Così l’Ascensione celebra anche il mistero della salvezza a cui siamo chiamati: la vita in Dio per sempre nel Figlio. E infine nell’Ascensione contempliamo il compimento di una parola della Scrittura. Il Cristo che sale al cielo e siede alla destra del Padre adempie al comando “Siedi alla mia destra” (Sal 110,1) rivolto da Dio al re-messia nell’Antico Testamento e che accompagnava l’ascesa al trono e la presa di possesso, da parte del nuovo re, del palazzo regale che si trovava appunto alla destra del Tempio, della dimora di Dio. L’Incarnazione e l’Ascensione sono allora i due poli di un unico mistero di obbedienza del Figlio alla volontà di amore e di salvezza universale del Padre.

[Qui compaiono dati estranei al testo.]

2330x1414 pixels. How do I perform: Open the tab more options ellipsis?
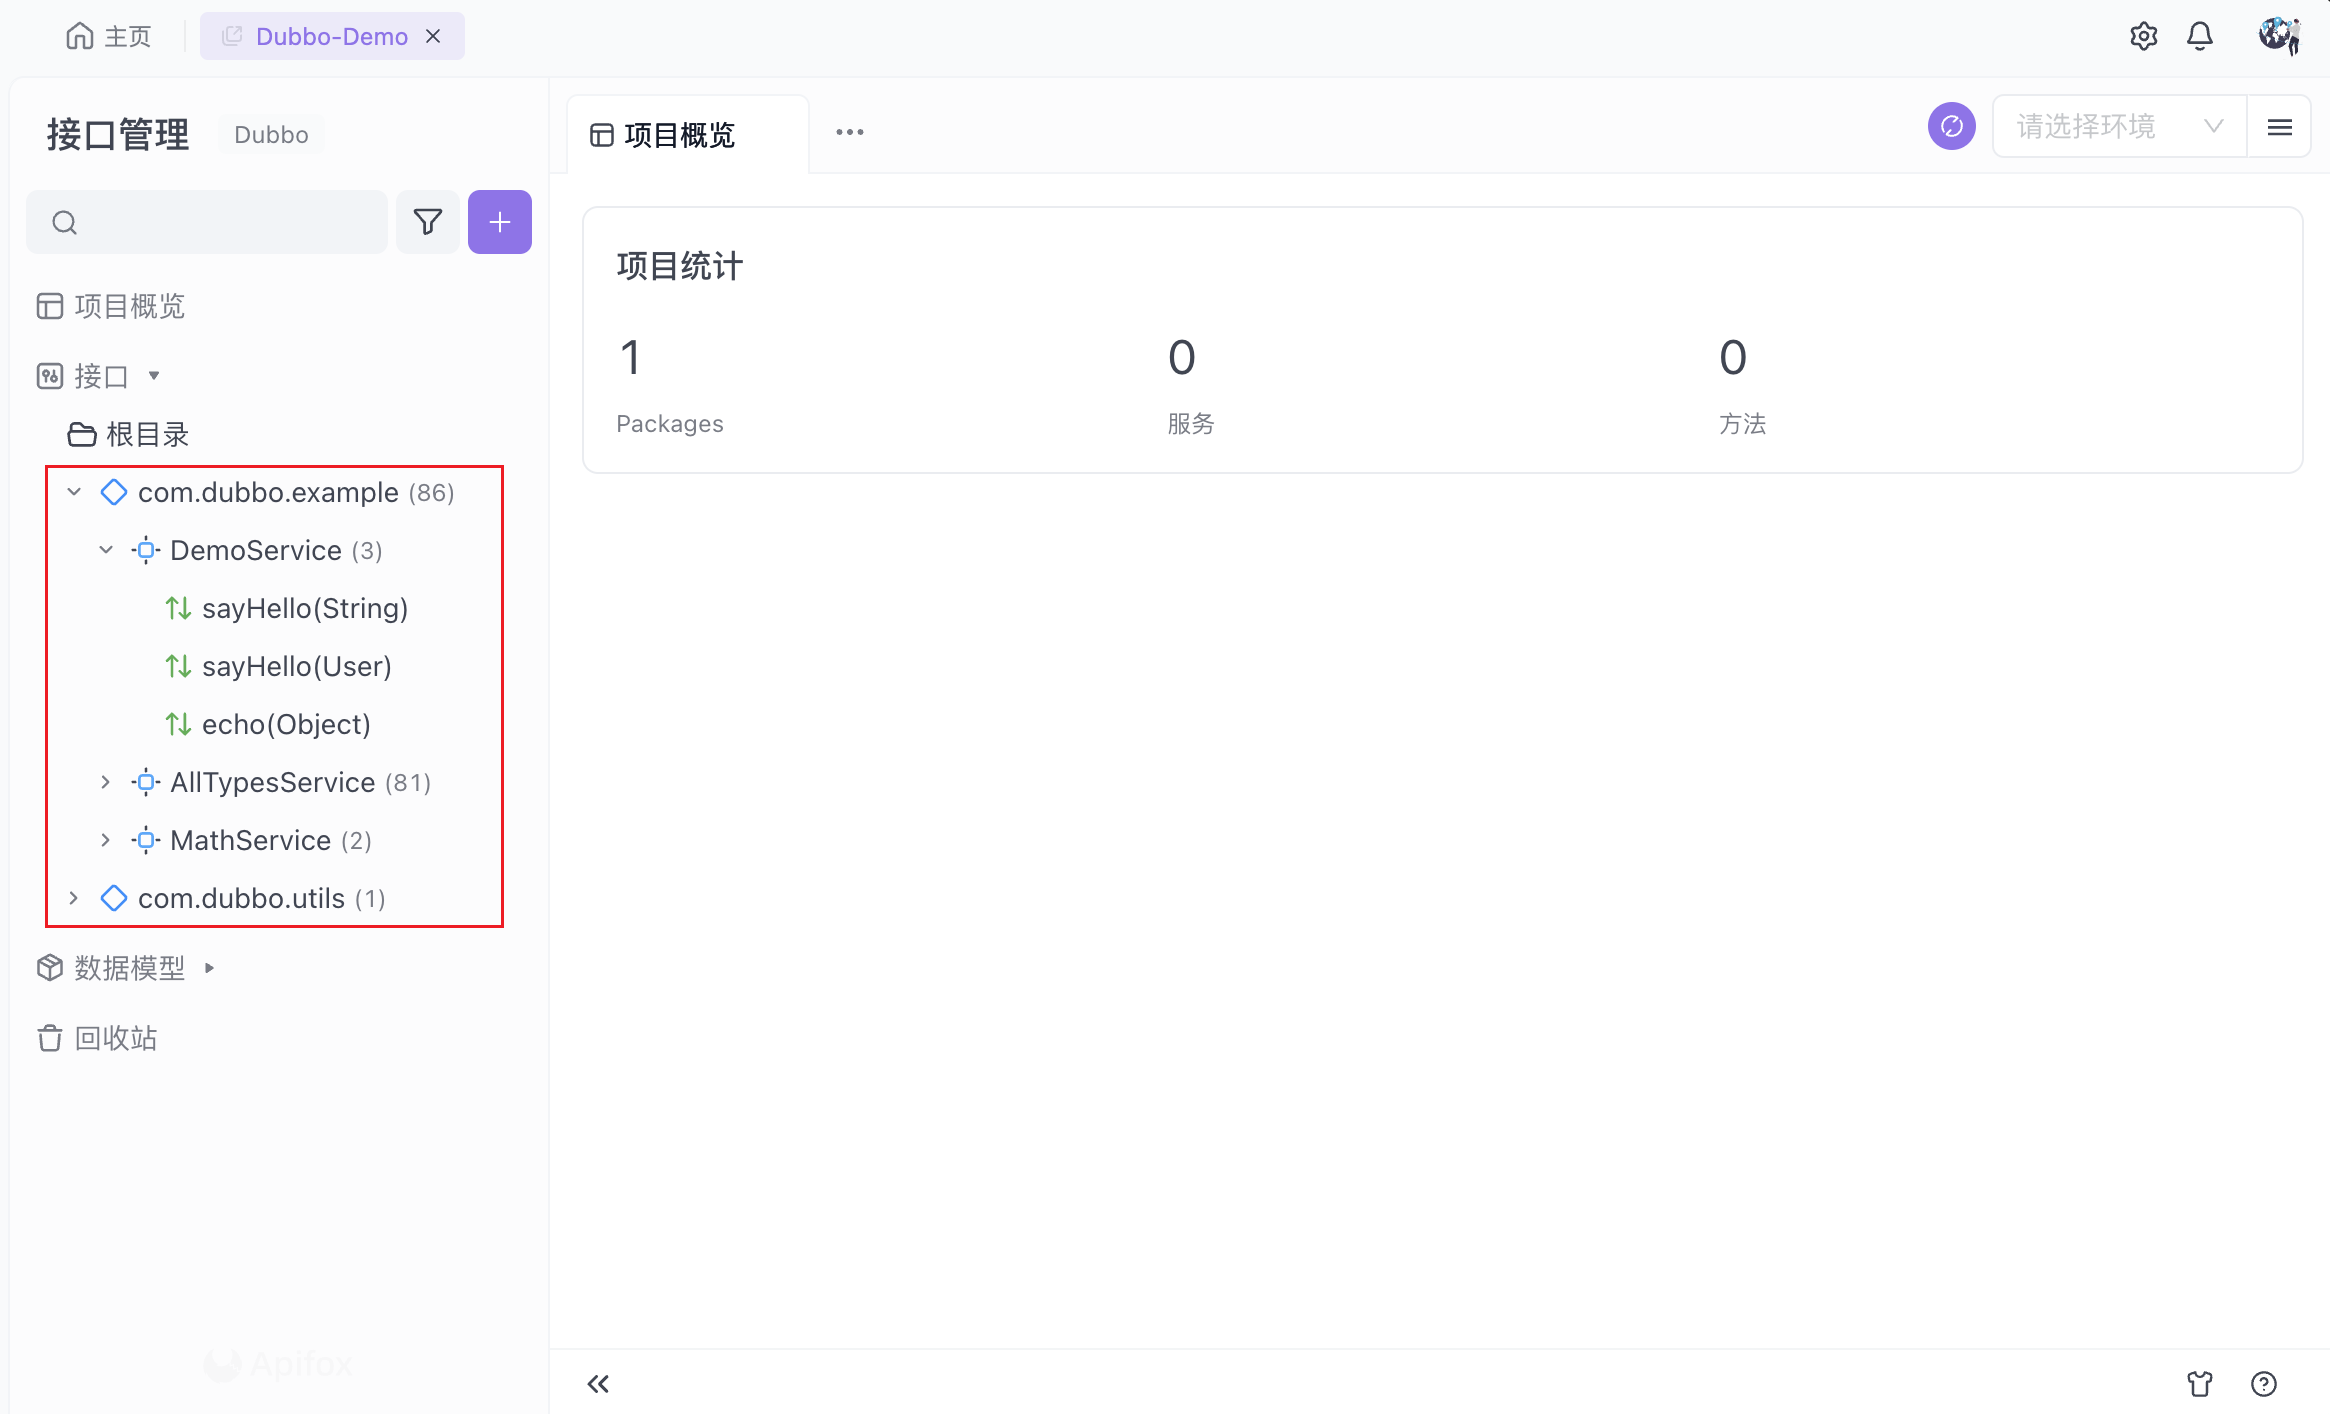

Le parole poi, dice Qoelet, “sono come frecce” (Qo 12,11): esse indicano, orientano, danno un senso e una direzione. Sono dunque un’altra forma di presenza del Signore. Forma che implica la memoria e l’interpretazione da parte dei discepoli. Si tratta di ricordare ciò che il Signore ha detto e di interpretalo per viverlo nel nuovo contesto. Di certo, nel testo odierno di Marco, tra le parole pronunciate da Gesù immediatamente prima della sua ascensione al cielo, vi è il comando di andare e annunciare il vangelo ovunque: la missione e la predicazione della chiesa coprono il “vuoto” dell’assenza fisica di Gesù. “Andate in tutto il mondo e predicate il vangelo a ogni creatura” (Mc 16,15). Sta alla chiesa rendere presente il volto di Cristo nel tempo in cui l’ascensione l’ha sottratto alla vista, nel tempo tra la Pasqua e la Parusia. Sta alla chiesa renderlo presente tra gli uomini.

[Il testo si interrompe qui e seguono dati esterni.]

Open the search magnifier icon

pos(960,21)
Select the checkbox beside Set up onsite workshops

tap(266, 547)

In questi giorni si è concluso il Ramadan, il tempo sacro dei musulmani nel quale, per un mese all’anno, i fedeli islamici rinunciano ad ogni attività lavorativa (o viene diminuita fortemente) e ad ogni attività (compreso mangiare, fumare e tutto quello che distoglie dalla vita spirituale) dall’alba al tramonto. Una rinuncia che apre loro le porte del perdono dell’Altissimo. E’ un periodo molto duro, dove la parola (il corano) e la preghiera rivelano una grande sofferenza; i volti delle persone sembrano solcati dalla certezza di una sorte inevitabile: la rassegnazione sulla decisione finale di Allah. Molti commentatori tendono a far coincidere il tempo del ramadan con la nostra quaresima, ma il senso è profondamente diverso. La famiglia di Fares (il mio amico sarto) me l’ha chiarito in maniera semplice ma lampante. “Vedi padre, se noi rinunciamo a qualcosa per un certo tempo, lo facciamo con la certezza che avremo molto di più in un tempo successivo. Altrimenti il sacrificio non avrebbe senso. Se Gesù ha detto che avremo la vita eterna e noi siamo mortali, occorre sicuramente fare un sacrificio. I miei figli imparano che se devono stare attenti a come parlano, come vestono, cosa mangiano e come si esprimono senza tradire quello che sono (cristiani) perché viviamo in un paese islamico, imparano ad essere liberi, con qualche sacrificio, ma questo li fortifica ed è un bel punto in avanti per la vita eterna”. Semplice come una colomba, prudente come un serpente. Il genio cristiano.